Authors
Sherzod Muminov1; 1 University of East Anglia, UKDiscussion
In the last week of 1945, the Soviet writer Konstantin Simonov, who had made his name as a war correspondent during WWII, landed in Japan. For five months, he travelled around the war-ravaged nation, noting with a keen eye the destruction of the landscape and the dejection of the people. Every evening upon return to his quarters after a day of visits, he dictated his impressions to his stenographer; his notes on Japan thus reached a thousand pages. It took Simonov three decades to publish them in book form, titled Japan ’46 in 1976. The book contains incisive observations of defeated Japan, a snapshot of a nation in ruins but hopeful for a brighter future.

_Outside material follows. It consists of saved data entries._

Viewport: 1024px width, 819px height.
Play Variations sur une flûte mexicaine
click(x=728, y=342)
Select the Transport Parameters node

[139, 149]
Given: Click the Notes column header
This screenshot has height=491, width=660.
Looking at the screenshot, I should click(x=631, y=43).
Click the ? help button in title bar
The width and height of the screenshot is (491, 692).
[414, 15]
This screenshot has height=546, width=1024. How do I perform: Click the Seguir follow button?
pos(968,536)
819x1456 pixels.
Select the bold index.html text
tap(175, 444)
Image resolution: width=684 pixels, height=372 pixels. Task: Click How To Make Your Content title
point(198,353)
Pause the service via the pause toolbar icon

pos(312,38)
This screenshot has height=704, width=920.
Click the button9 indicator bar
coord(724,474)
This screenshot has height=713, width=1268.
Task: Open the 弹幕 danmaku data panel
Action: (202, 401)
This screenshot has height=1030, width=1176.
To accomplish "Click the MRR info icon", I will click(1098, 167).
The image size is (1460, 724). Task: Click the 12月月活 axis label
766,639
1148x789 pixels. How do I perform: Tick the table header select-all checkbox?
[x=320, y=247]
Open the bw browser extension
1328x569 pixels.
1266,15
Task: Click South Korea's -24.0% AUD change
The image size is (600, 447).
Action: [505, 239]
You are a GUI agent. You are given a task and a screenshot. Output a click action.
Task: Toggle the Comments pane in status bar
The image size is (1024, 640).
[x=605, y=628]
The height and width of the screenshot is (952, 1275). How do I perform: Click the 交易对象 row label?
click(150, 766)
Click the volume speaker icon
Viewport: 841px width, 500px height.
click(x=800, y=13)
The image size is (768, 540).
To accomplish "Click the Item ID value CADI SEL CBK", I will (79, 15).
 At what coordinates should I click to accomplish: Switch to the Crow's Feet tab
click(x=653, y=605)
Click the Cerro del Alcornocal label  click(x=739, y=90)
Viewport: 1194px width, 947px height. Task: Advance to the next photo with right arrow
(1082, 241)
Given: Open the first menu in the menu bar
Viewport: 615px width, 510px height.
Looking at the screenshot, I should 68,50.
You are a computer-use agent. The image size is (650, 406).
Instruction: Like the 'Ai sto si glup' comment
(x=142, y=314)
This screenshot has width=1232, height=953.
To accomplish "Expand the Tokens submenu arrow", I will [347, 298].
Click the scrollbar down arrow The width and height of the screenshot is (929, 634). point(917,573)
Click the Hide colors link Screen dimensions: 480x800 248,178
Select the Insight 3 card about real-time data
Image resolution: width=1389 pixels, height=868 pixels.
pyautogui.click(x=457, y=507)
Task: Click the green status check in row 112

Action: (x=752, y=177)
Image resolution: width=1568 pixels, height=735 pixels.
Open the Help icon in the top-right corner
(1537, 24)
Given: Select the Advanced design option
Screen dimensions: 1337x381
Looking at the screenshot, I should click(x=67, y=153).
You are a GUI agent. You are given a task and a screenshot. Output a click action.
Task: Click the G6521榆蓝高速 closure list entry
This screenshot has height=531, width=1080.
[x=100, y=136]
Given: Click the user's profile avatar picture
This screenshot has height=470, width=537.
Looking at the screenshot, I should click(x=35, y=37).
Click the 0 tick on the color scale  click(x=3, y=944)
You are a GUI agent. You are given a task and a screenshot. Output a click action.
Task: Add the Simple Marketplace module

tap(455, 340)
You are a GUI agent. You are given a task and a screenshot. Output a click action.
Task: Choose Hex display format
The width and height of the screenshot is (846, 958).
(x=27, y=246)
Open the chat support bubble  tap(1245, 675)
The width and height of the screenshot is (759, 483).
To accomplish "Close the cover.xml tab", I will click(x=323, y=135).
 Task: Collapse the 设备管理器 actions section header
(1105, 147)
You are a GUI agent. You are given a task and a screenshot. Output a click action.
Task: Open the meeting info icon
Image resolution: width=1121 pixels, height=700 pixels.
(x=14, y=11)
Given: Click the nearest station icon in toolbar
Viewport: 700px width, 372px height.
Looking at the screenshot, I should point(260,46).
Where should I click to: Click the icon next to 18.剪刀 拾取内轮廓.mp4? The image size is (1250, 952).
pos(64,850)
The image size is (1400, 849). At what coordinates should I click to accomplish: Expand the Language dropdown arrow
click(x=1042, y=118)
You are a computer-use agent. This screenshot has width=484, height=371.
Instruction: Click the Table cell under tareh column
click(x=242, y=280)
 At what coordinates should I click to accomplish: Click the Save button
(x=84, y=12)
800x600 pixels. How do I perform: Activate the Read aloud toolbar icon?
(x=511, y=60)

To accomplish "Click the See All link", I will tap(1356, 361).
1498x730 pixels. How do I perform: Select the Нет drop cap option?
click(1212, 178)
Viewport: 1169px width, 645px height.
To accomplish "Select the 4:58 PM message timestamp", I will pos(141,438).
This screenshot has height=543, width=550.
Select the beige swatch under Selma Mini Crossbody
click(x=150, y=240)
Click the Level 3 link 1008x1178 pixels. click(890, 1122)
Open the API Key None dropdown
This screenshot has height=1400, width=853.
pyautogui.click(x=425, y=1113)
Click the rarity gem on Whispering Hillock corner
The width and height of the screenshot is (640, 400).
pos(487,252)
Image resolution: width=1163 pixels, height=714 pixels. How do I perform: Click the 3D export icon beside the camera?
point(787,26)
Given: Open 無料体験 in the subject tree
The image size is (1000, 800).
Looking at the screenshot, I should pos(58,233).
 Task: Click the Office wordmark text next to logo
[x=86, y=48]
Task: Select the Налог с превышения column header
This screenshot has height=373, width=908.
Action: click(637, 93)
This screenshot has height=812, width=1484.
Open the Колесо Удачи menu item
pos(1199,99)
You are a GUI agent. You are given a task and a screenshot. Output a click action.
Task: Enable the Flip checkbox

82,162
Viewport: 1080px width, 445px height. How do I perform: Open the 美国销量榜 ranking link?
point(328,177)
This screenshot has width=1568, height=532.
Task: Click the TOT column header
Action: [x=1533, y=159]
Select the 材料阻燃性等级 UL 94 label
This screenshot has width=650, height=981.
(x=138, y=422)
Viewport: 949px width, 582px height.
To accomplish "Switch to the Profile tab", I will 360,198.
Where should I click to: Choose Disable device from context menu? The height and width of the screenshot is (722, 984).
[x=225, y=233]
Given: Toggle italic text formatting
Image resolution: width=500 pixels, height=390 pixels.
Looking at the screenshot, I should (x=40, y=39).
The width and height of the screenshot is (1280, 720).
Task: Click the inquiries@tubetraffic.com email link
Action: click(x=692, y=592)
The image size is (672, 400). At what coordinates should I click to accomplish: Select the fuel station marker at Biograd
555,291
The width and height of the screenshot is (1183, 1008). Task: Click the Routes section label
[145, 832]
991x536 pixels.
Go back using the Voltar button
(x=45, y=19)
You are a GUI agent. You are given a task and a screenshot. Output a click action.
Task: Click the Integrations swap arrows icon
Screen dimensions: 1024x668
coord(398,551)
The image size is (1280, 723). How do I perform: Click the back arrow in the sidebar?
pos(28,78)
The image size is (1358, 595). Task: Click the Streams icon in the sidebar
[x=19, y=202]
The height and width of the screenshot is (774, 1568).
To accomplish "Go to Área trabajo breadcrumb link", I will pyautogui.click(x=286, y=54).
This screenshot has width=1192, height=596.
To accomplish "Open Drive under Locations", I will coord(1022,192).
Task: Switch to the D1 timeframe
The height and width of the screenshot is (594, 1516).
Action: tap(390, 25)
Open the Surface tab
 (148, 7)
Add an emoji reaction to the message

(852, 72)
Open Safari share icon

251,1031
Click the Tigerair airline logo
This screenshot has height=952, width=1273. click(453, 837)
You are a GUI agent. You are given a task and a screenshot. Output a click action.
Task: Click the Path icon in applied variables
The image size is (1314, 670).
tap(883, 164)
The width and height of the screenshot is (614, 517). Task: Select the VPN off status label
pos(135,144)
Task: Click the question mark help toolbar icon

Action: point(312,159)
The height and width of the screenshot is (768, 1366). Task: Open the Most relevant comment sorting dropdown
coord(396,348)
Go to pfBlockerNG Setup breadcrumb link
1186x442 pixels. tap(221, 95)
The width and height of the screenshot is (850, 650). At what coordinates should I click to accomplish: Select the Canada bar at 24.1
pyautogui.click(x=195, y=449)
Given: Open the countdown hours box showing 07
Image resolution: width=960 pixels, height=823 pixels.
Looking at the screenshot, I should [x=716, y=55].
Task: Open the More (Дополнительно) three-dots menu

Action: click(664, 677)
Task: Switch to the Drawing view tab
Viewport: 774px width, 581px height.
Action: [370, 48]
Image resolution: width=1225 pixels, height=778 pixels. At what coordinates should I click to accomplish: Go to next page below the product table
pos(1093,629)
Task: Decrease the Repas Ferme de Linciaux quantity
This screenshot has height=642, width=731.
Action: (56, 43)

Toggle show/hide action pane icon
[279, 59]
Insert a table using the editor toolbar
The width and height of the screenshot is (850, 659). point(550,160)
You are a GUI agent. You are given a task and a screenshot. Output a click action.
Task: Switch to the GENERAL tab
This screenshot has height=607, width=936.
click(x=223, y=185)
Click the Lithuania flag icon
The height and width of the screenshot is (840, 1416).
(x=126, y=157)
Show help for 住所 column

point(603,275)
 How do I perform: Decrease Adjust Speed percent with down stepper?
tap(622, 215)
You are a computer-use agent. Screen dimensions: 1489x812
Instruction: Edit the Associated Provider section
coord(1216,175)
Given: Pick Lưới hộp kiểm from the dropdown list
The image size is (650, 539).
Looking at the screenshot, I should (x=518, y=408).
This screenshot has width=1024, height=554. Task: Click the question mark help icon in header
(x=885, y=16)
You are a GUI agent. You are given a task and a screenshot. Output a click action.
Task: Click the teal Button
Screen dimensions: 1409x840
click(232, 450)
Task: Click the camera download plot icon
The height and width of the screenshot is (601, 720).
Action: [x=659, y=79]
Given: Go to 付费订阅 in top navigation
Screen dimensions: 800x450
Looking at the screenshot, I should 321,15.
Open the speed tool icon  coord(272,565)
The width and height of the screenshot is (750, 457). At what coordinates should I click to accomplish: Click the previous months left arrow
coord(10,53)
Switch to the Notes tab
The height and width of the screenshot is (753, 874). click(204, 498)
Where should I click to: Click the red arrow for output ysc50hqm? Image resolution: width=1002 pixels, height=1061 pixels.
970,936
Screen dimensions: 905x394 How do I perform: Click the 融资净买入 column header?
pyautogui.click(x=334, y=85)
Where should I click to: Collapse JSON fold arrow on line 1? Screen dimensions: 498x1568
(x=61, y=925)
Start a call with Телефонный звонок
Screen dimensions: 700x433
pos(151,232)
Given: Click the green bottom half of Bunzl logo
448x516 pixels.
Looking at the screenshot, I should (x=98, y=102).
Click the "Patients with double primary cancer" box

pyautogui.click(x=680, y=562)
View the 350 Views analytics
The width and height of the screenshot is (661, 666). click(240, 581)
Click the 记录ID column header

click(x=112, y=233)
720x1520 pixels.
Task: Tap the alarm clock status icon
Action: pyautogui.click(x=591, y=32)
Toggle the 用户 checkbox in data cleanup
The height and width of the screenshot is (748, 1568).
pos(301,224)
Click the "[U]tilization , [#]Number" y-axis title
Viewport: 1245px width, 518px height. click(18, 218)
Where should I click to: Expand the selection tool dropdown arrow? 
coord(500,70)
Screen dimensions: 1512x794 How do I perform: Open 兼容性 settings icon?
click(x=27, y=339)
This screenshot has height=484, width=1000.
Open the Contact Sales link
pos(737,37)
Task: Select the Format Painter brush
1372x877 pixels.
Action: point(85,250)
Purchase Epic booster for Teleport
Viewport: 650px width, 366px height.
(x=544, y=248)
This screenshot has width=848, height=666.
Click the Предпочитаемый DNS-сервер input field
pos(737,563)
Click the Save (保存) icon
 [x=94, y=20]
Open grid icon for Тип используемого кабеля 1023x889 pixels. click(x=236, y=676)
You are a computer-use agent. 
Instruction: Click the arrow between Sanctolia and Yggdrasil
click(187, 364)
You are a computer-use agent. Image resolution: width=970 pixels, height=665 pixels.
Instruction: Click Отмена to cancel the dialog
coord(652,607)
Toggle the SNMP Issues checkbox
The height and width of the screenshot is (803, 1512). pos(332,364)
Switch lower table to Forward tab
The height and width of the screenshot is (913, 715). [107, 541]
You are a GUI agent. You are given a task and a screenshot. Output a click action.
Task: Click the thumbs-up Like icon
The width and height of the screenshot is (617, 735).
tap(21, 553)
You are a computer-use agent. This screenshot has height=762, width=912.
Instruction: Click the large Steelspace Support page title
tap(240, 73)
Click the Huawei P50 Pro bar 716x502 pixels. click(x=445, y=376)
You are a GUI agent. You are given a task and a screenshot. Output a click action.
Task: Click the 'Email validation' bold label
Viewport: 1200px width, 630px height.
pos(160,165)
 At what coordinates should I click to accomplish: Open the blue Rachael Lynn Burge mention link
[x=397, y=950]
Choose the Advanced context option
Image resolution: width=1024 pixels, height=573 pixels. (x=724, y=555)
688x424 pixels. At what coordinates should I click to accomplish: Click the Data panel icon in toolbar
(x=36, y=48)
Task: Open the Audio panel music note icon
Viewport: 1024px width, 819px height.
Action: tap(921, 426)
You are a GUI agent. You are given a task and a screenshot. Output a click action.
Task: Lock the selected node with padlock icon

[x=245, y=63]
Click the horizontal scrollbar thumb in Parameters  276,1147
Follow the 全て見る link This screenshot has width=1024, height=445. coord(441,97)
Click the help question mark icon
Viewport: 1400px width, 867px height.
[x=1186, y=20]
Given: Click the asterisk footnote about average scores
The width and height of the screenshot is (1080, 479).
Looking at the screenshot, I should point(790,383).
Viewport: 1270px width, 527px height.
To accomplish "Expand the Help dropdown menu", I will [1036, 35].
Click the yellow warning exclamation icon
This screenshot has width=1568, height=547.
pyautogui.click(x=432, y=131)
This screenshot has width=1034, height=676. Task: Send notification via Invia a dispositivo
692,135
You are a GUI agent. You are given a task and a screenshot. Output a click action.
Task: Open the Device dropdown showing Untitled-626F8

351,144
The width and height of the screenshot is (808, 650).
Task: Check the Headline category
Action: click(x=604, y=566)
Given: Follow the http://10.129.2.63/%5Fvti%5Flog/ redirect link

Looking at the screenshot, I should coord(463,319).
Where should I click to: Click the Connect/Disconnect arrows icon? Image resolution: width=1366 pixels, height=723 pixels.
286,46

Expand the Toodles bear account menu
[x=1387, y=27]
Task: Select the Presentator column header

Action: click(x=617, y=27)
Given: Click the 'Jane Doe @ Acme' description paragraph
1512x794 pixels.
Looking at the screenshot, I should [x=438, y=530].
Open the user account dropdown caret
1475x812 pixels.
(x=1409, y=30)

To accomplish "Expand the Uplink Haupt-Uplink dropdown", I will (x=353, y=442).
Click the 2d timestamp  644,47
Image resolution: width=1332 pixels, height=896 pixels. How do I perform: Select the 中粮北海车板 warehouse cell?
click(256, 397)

This paper focuses on Simonov’s Japan travelogue and mentions other Soviet writers who documented the encounter with Japan in the final weeks of the war and in its immediate aftermath, such as Lev Dëmin’s Sakhalin Diaries. It reveals, through a close reading of the Soviet memoirs and diaries as well as a range of archival materials, an orientalism of a peculiar kind—one of a victorious nation, the USSR, in its attempts to make sense of Japan and its people. Both in Simonov’s razor-sharp analyses of Japan and Dëmin’s observations of the Japanese in southern Sakhalin, one can discern this approach that is cold and hardened by the experiences of the war, but triumphant and condescending in times—observations made by those victorious from a moral high ground that this victory afforded. This human-level view of Japan by the leading Soviet writers provides not only a fascinating account of Japan, but more importantly demonstrates the Soviet image of the country with which the USSR was entering a new form of relationship, the Cold War confrontation.